Mutations Identified in BAF180 from Cancer Samples Result in Impaired Cohesin-Dependent Functions in Yeast and Mammals

(A) Illustration of domain organization and relative position of cancer-associated mutations in Rsc2 and BAF180. BDs and BAH domains are numbered sequentially.

(B) Analysis of WT and mutant Rsc2 expression levels in total protein preparations by western blotting. Loading control: anti-H2A.

(C) Hypersensitivity to DMSO as a readout of Rsc2-dependent transcriptional activity was analyzed by plating serial dilutions of the indicated mid-log cultures onto media with or without 2% DMSO.

(D) Frequency of unequal rDNA crossover events in yeast strains containing the indicated Rsc2 expression construct.

(E) Expression of GFP-tagged BAF180 constructs in siBAF180 U20S. Cells were treated as in (G) and Figure S4, for IF-FISH. IF using anti-GFP shows GFP or GFP-BAF180 expression in the red channel.
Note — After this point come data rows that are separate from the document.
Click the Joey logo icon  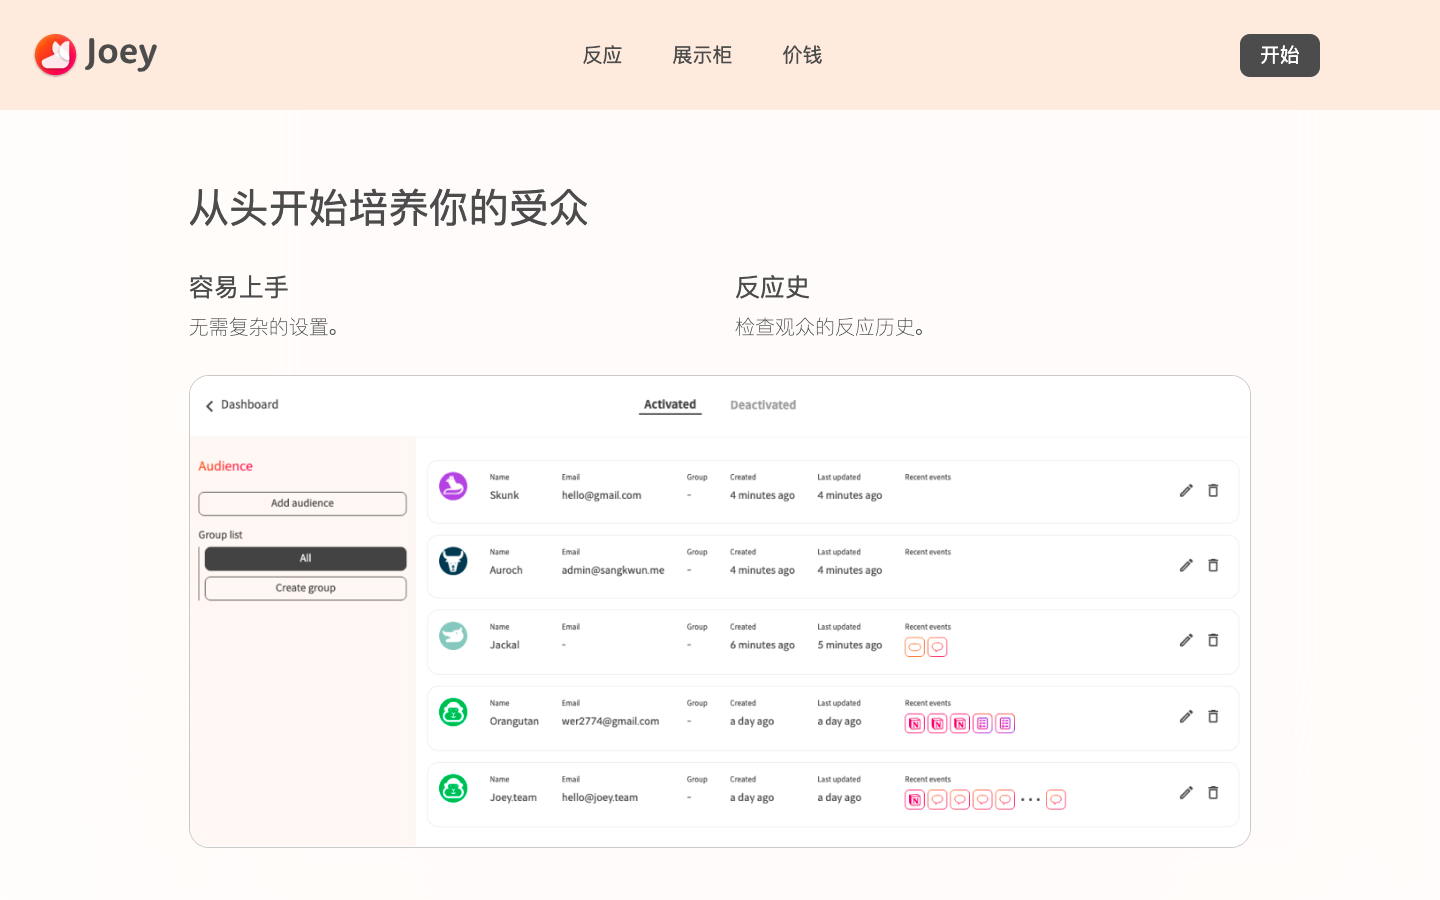tap(55, 55)
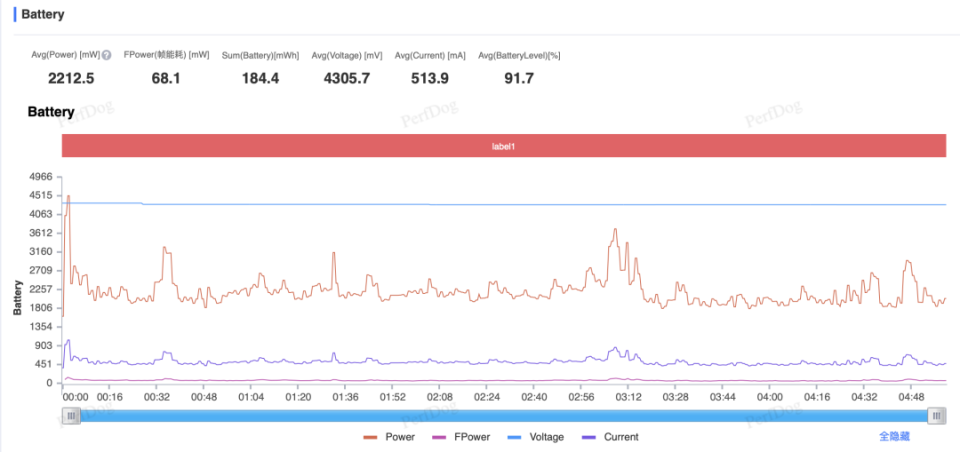Click the Battery section header
Screen dimensions: 960x452
pyautogui.click(x=43, y=14)
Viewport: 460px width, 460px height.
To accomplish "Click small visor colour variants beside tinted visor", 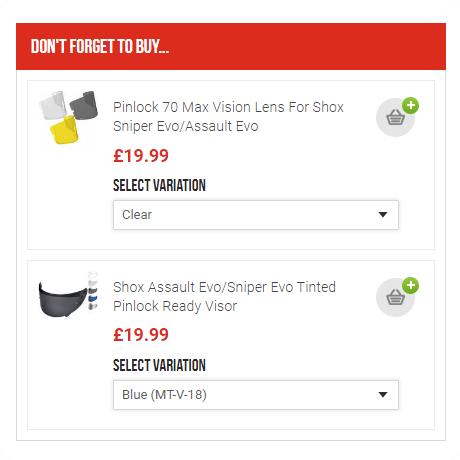I will (93, 291).
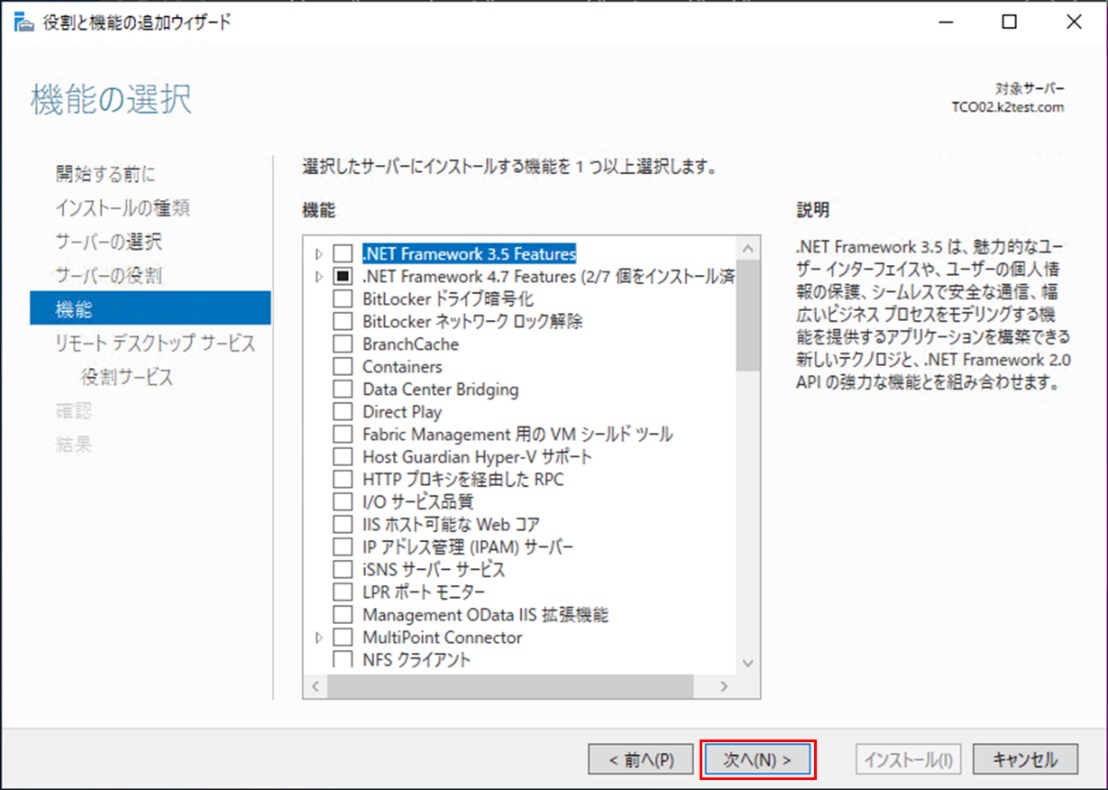This screenshot has height=790, width=1108.
Task: Maximize the wizard window
Action: 1009,22
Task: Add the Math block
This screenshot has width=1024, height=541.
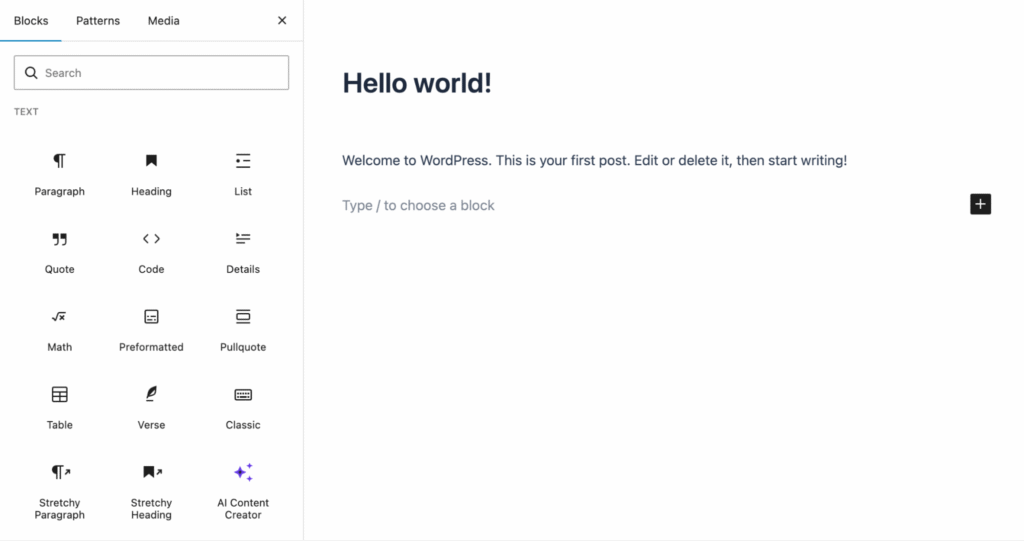Action: (60, 328)
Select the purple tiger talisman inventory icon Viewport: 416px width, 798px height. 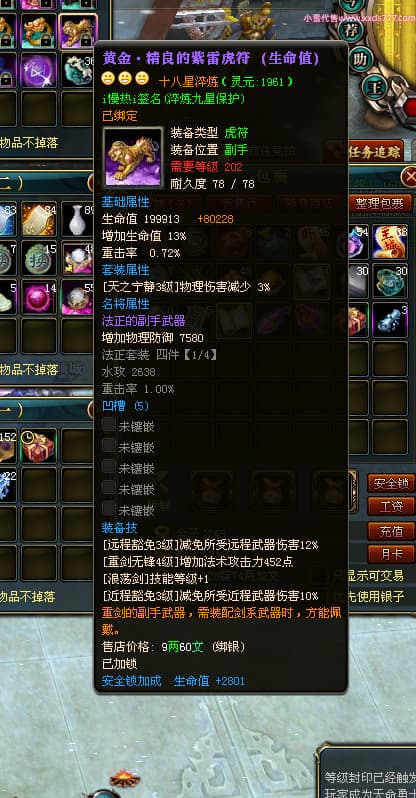[78, 31]
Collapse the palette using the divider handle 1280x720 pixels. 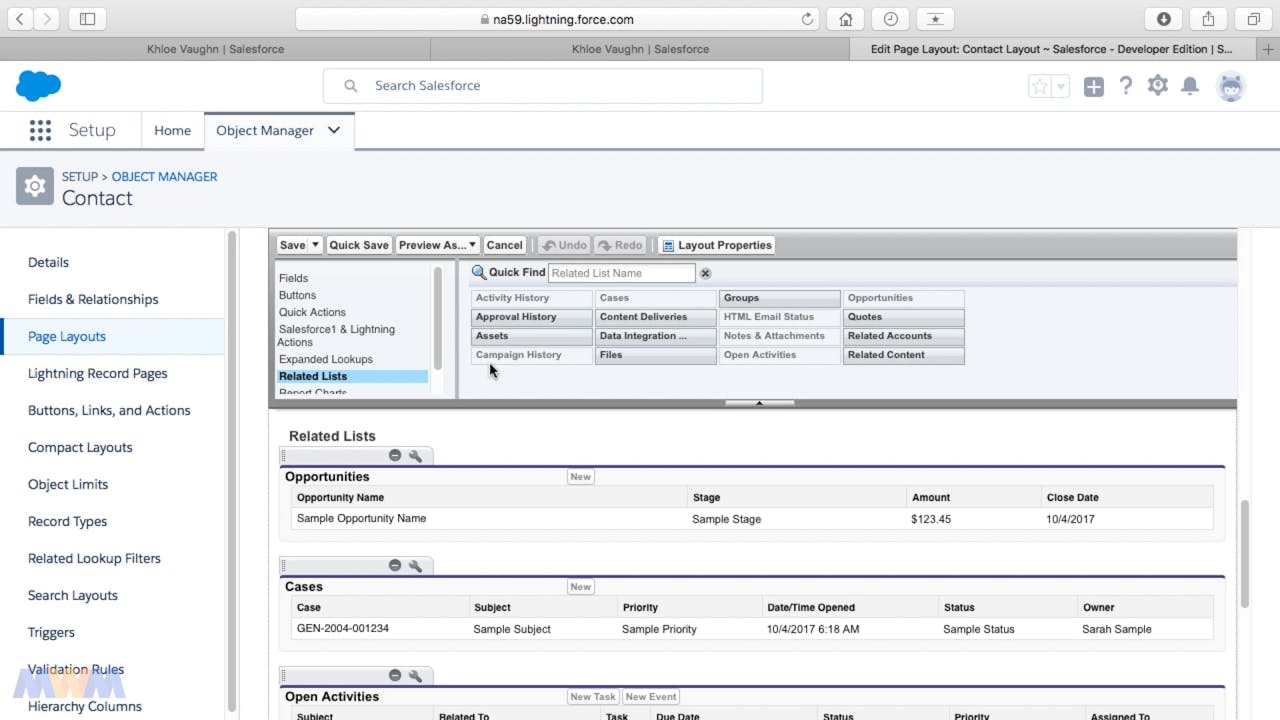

(F) Analysis of BAF180 depletion efficiency in U2OS cells by western blotting. Anti-tubulin was used as a loading control.

(G) FISH analysis of G2 phase U2OS cells transfected with the indicated BAF180 expression construct using a probe against centromere 10. The distances between signals were measured and the distribution was plotted as a histogram.

(H) The data in (G) are presented as a cumulative plot to further illustrate the defect in cohesion in cells transfected with cancer-associated mutants. Statistical analysis of the data presented in (G) and (H) showed that rescue of the cohesion defect by reintroduction of WT BAF180 (siBAF180 + GFP-BAF180) was significant (p < 0.001). In contrast, centromeric cohesion in cells expressing the cancer mutants was not significantly different from that in BAF180-depleted cells containing empty vector (siBAF180 + GFP; p = 0.06 for T232P and p = 0.37 for M538I), but was significantly different from that in cells with WT BAF180 reintroduced (p < 0.001 for both mutants compared with WT).

See also Figures S3 and S4.